19:19 “It’s only updates”


Nightly updates are broken again.
And not in a “Why can’t I get my Firefox 1.0.3 Amiga build to auto-update to Firefox 2.0 alpha3″ sort of way. In more of a “Every product, from every version, to any version, it’s all broken!!!” sort of way.
We know, and morgamic and I have been working on it basically straight for the past couple of days.
Here’s where we are, and what happened…

The first thing to know is the release update system is somewhat different than the nightly update system. The nuts and bolts and building blocks are the same, but the way the updates themselves and the information about those updates gets generated is different than the process we use for Firefox and Thunderbird releases.
Two things which, overall, are very good for the Mozilla Project, worked together to start the process of update brokeness:

  • Changes to the mirror modules, which made the mirror module smaller, and thus all our mirrors around the world happier, caused certain build deliverables, namely nightlies, to no longer appear in locations… well… around the world. Some build machines had been configured to rely on specific mirrors and specific locations, which were no longer hosting those deliverables, so the downloads failed, and nightly patches could not be created
  • The host doing a lot of the heavy lifting for AUS was on a machine doing a bunch of other work. This machine was old and creaky, and we’ve been wanting to replace it with a machine that has all the spiffy RAIDed disks, and which is not completely overworked. This consisted of two subtasks:
    • Moving the AUS data from the old machine to the new machine
    • Using the version of the AUS server that is now in public CVS. Mike led the charge here, and released the server-side AUS components, beating me to the punch on releasing the patch-generation tools. We wanted to switch to this version of the code, which includes the exteremly useful always jump nightlies to the latest build-patch.

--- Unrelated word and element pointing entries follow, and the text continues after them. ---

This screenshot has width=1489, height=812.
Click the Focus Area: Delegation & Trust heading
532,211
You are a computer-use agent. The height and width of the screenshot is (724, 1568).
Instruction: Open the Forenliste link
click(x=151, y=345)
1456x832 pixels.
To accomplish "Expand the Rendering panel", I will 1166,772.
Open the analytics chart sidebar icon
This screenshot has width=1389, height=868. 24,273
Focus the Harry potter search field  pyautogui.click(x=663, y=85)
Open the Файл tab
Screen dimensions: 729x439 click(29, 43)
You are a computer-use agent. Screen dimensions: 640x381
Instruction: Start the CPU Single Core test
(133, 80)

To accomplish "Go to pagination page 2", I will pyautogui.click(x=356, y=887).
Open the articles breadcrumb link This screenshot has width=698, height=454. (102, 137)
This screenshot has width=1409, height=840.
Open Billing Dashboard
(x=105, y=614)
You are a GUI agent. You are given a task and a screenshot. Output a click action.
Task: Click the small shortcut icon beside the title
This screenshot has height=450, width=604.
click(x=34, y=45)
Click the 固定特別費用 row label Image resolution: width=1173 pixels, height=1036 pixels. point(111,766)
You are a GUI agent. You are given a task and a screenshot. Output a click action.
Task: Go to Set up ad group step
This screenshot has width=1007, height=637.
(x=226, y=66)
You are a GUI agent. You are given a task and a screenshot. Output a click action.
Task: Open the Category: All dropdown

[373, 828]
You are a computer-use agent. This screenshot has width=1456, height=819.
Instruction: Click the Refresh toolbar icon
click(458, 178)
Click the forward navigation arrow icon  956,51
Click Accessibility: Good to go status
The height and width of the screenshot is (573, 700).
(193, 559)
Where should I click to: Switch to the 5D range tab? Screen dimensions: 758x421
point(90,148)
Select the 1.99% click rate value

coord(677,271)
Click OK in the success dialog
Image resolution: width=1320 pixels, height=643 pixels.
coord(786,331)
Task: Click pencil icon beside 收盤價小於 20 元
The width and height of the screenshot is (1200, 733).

All in all, these are all a very positive and useful set of changes, but… they all conspired together to break nightly updates in weird and wonderful ways.
After solving the FTP module change problem, we found that a lot of the nightly patch generation infrastructure had hardcoded path- and host-names, causing it to break after the move.
After fixing that, Mike and I found that the AUS server wasn’t returning the right results; this turned out to be an older instance of AUS running that hiccuped on some of the new data we were stuffing into it.
After fixing this, we spent some time fixing some assumptions through the patch generation and AUS server-side code regarding how nightlies get updated, namely the “jump everyone to the latest build functionality,” which was entirely new and had some implications we weren’t expecting. We’re currently working through those issues now, mainly in bugs 341752 and 342549.
Throughout debugging this, we’ve figured out a couple of areas to focus on for next time:

  • We need to investigate how to bring up (and use) an AUS staging server that nightlies point to, that is entirely different from the AUS production server. This will allow us to make and test changes to server-side AUS code without it affecting the production AUS system. This may seem like a “Well, duh” idea, and such testing is possible to some extent today, since the aus2-staging server is different from the aus2 server, but there are some client changes that may need to be made so that we can produce nightlies that point to a different server.
  • We need to focus on some automation tools around testing nightly updates. Mike and Nick Thomas (cf on IRC) have both done some excellent work in this area (Mike’s tests, which are available in CVS as part of the AUS package, and Nick’s tests, which query a different, more consumer-focused set of data), and we need to incorporate that into the nightly nagios checks we do for builds, because nightly updates for all active branches are priority build deliverables, and not having this is a problem.

A lot of people have wandered into #build, asking when updates are going to be back. I’ve had people wander by my desk and ask about them. We know they’re broken, and we’re working on fixing them.
But really, this isn’t good enough. So, I’ll be adding to the Build Team radar next month a focus on getting some verification automation up for knowing sooner when there are lacking nightly updates.
We don’t think lacking nightly updates is an acceptable state of affairs either and we aim to provide better service than that.
The first step to fixing the problem, though, will be better visibility into when it occurs.